Heisan: Interessant war für mich vor allem, dass ich mich nicht wie sonst einfach ins Sesshin hineinfallen lassen konnte. Die Abläufe waren etwas unterschiedlich und ich fühlte mich bei manchen Sesshin, vor allem in der Rinzai-Tradition, wie ein blutiger Anfänger.
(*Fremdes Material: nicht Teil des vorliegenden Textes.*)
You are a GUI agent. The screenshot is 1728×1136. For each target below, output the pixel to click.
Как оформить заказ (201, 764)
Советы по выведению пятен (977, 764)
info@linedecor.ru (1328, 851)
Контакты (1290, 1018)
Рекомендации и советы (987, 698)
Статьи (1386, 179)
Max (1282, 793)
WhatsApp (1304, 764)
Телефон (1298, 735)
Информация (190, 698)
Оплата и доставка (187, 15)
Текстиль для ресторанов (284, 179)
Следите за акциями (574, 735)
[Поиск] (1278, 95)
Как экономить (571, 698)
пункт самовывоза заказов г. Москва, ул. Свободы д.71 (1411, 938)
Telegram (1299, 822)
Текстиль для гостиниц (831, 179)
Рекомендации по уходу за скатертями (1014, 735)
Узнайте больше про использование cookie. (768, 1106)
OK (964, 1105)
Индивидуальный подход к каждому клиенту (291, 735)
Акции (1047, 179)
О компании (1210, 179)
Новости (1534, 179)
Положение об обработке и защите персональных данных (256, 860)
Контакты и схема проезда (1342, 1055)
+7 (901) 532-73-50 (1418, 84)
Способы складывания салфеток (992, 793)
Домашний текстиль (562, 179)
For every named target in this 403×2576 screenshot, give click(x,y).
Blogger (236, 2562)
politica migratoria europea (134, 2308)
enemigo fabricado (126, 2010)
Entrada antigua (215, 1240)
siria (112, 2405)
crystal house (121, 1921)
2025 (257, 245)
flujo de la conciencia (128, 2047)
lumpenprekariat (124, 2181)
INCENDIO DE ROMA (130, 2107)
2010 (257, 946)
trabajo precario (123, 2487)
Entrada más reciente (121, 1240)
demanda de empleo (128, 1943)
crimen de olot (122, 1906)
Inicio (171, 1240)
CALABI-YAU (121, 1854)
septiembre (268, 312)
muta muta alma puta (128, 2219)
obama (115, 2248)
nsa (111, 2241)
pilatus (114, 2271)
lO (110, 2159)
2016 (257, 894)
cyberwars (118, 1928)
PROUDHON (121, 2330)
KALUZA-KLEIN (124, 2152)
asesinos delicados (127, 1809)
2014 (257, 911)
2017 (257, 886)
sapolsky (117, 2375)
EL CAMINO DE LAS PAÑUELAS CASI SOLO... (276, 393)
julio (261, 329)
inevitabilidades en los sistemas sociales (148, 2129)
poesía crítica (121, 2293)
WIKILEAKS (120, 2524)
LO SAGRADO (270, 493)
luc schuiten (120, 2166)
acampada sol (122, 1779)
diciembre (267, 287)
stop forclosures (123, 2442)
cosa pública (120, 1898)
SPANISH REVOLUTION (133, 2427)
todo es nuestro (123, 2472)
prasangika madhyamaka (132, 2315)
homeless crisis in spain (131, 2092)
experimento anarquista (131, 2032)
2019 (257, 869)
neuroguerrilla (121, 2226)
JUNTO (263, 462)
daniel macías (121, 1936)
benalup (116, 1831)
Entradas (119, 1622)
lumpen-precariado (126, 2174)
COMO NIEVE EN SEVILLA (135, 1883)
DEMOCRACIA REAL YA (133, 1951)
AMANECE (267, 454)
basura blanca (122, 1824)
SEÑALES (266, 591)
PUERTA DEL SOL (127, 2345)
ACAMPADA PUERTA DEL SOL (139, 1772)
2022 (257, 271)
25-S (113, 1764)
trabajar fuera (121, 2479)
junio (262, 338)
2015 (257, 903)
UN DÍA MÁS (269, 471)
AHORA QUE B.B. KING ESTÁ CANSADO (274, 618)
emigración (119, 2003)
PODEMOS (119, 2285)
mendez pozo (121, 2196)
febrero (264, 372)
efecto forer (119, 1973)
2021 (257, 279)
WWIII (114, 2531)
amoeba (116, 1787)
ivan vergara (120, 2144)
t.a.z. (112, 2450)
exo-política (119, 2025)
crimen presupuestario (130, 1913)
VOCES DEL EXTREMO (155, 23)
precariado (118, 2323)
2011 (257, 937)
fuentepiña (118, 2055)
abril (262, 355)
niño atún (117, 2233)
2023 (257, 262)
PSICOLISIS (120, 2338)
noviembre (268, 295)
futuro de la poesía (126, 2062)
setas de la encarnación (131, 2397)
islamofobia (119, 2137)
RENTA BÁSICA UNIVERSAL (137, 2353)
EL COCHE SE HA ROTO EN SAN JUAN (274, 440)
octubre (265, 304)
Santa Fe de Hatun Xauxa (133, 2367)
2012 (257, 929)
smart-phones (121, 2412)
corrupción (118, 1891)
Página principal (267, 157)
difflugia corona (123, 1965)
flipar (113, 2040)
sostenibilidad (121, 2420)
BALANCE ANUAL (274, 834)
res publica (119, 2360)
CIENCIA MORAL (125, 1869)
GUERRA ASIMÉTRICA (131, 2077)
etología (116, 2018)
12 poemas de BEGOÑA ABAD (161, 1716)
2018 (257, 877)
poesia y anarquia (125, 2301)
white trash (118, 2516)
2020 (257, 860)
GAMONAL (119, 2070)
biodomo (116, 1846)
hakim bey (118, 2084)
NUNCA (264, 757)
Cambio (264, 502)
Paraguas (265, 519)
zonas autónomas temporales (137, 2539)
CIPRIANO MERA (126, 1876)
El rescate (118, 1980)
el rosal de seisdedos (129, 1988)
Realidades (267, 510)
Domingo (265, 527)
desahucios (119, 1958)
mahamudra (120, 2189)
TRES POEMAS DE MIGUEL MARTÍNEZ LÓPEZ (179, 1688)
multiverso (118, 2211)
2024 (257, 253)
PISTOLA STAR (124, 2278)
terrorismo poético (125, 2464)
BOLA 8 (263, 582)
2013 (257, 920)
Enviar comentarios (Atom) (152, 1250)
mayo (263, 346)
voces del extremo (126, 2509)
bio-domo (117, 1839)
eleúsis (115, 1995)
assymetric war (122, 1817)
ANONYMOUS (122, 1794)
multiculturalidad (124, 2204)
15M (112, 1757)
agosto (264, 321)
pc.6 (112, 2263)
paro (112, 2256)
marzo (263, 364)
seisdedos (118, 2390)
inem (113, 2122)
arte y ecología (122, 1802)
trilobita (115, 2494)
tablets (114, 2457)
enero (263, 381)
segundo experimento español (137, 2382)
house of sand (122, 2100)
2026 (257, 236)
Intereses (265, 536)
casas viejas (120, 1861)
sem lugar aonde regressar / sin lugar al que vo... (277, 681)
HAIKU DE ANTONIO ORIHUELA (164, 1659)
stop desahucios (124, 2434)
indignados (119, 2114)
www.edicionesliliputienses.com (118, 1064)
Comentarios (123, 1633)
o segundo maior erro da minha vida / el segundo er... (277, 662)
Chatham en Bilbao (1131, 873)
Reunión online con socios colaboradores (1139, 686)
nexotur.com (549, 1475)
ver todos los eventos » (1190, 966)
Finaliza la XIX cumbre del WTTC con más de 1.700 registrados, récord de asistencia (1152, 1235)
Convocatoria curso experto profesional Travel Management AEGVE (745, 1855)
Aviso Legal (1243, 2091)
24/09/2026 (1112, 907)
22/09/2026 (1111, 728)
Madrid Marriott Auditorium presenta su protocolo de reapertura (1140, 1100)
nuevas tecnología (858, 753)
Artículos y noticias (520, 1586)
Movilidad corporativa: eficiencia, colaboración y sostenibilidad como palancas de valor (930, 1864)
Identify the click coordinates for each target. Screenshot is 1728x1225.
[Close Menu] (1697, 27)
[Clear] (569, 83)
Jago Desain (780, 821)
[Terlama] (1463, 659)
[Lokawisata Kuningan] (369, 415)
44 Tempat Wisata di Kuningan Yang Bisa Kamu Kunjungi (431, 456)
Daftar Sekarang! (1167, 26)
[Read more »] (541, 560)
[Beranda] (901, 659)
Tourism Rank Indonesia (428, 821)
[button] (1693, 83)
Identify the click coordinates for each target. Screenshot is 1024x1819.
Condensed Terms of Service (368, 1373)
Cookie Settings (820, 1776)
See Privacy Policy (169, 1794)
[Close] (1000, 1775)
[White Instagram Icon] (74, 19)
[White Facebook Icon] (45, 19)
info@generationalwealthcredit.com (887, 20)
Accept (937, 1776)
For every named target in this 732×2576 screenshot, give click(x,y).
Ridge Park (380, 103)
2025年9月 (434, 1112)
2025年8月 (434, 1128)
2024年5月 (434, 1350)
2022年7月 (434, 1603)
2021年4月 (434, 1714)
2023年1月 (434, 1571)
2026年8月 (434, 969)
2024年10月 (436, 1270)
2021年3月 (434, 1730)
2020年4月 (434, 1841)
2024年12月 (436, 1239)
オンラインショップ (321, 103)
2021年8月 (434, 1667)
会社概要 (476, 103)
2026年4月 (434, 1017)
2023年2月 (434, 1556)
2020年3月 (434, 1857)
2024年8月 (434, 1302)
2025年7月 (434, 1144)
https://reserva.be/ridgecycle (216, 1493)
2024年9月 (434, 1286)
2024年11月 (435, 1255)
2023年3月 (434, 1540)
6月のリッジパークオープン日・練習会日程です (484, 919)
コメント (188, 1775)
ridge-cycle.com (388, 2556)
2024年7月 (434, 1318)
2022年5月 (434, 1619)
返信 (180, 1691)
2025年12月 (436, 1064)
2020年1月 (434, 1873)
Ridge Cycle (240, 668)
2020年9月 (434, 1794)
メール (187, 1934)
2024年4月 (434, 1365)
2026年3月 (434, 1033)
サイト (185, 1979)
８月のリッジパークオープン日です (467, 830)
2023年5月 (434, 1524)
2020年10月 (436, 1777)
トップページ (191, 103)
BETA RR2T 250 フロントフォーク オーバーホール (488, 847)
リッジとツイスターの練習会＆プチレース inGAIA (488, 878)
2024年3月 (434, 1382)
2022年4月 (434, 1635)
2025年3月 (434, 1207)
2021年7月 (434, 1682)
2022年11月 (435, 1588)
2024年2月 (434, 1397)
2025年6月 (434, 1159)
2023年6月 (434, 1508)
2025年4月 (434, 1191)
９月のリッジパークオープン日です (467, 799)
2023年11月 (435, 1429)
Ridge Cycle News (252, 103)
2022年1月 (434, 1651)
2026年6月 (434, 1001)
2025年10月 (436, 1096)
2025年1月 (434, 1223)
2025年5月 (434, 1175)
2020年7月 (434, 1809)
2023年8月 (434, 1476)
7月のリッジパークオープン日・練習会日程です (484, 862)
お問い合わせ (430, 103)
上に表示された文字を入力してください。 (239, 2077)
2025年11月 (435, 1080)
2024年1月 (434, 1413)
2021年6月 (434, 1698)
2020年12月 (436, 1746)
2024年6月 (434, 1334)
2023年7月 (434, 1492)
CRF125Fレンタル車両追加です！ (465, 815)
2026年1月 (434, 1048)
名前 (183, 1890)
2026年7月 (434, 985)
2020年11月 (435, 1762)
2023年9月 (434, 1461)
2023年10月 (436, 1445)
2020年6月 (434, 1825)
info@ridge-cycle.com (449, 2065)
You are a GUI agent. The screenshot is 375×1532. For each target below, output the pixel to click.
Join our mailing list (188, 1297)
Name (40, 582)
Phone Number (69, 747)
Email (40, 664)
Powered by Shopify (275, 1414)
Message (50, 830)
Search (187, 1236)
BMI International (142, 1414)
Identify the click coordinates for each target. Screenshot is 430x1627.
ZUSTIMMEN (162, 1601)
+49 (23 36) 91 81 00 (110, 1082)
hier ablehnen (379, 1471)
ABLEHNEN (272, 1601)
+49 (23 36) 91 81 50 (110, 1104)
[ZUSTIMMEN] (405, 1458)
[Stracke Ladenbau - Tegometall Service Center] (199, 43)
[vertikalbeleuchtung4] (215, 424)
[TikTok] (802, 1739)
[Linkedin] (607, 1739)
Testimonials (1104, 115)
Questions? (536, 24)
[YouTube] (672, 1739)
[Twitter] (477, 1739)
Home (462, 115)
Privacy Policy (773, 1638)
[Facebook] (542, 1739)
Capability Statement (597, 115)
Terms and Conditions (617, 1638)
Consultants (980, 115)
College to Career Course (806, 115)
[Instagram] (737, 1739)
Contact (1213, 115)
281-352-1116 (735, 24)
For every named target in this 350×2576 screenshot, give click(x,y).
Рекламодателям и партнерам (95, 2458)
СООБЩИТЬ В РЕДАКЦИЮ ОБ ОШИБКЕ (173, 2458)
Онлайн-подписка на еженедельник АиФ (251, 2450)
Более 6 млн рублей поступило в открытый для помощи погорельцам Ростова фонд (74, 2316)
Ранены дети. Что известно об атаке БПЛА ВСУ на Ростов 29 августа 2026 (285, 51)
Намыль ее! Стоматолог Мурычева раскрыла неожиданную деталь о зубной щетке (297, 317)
Das war eine wunderbare Erfahrung. Alle angelernten Abläufe, Routinen und Rituale der letzten 20 Jahre mussten losgelassen werden. Diese Erfahrung war sehr bereichernd.

Im Rinzai-Tempel zum Beispiel gab es das Holz, die große Glocke und das Metall, aber sie wurden auf eine andere Art und Weise genutzt. Das sitzen mit dem Gesicht in den Raum, die Koan-Praxis, die Handhaltung und das Tee-Ritual vor dem Zazen war auch so ein Beispiel.

Aber schlussendlich gab es auch viele Gemeinsamkeiten. Allen gemeinsam war zum Beispiel die Offenheit und Herzlichkeit, die mir entgegen gebracht wurde und die vermutlich typisch für das Zen im Allgemeinen ist. Ein paar der Lehrer waren offener, andere etwas verschlossen und wollten gerne ihren Lehrer-Status demonstrieren. Aber schlussendlich waren es immer interessante Begegnungen und Erfahrungen.

Frage: Gibt es hierzu eine Anekdote, eine besondere oder außergewöhnliche Situation über die Du berichten kannst?

Heisan: Die Art der Rezitation im Rinzai-Zen hat mich stark beeindruckt. Die Zeremonie hat zweimal täglich mit sechs oder sieben verschiedenen Texten und mehrfachen Wiederholungen über 45 Minuten stattgefunden. Dabei hat das Tempo mit jeder Wiederholung zugenommen, was eine starke Konzentration und Energie erzeugte, ähnlich der Kito-Zeremonie im Soto. Ich habe das Hakuin Sutra, das Hakuin Zenji Zazen Wasan, das es so im Soto nicht gibt, auf Grund seines Rhythmus und seiner Energie, aber auch auf Grund seiner Aussagen sehr zu schätzen gelernt.

Frage: Die Antworten Deiner Interviewpartner*innen sind teilweise recht unterschiedlich. Am Ende des Trailers sagst Du, sie entstammen der selben Essenz. Wie würdest Du die Essenz des Zen beschreiben?

Heisan: Wenn ich sage, dass alle Antworten aus der selben Essenz stammen, meine ich damit nicht die Essenz des Zen. Damit pressen wir die Wirklichkeit doch wieder nur in ein Konzept. Es ist die Essenz des Lebens, das von Augenblick zu Augenblick geschieht. Man kann diese Essenz nicht auf ein Wort wie Zen reduzieren, noch könnte ich sie dir mit Worten beschreiben.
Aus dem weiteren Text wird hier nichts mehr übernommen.